[December 13-14, 2012]
New York City
Efforts to address medical catastrophes such as HIV/AIDS, malaria, and malnutrition have made progress, albeit incomplete, while further efforts are sorely needed to improve innovation and access for patients with drug-resistant TB; neglected tropical diseases with high mortality rates, such as Chagas disease; and vaccines for preventable diseases like measles, pneumonia, rotavirus, and others. Various R&D initiatives, including product development partnerships, have begun to fill previously abandoned or non-existent drug development pipelines, with a limited number of new funding opportunities provided by a group of public and philanthropic donors.

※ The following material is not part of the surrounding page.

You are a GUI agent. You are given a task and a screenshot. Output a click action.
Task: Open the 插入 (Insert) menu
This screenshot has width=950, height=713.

While progress has been made, where do we stand today? Are urgent R&D needs indeed being met? How can we accelerate the delivery of medical innovations to neglected patients?
Lives in the Balance: Stimulating and Delivering Medical Innovation for Neglected Patients and Populations aimed to bring together key actors in global public health to reflect on progress and shortcomings, consider the evidence and report on analyses of recent data, and chart out ways to effectively tackle current challenges by drawing on lessons from the past decade.
A broad range of scientists and medical professionals from countries hard hit by neglected diseases; policy-makers; academics; non-profit R&D initiatives; the pharmaceutical and biotechnology sectors; donors; civil society organizations; and medical journalists and editors came together to review the current scientific and policy landscapes and pinpointed the remaining gaps as well as new opportunities for progress in the delivery of medical innovation to neglected patients.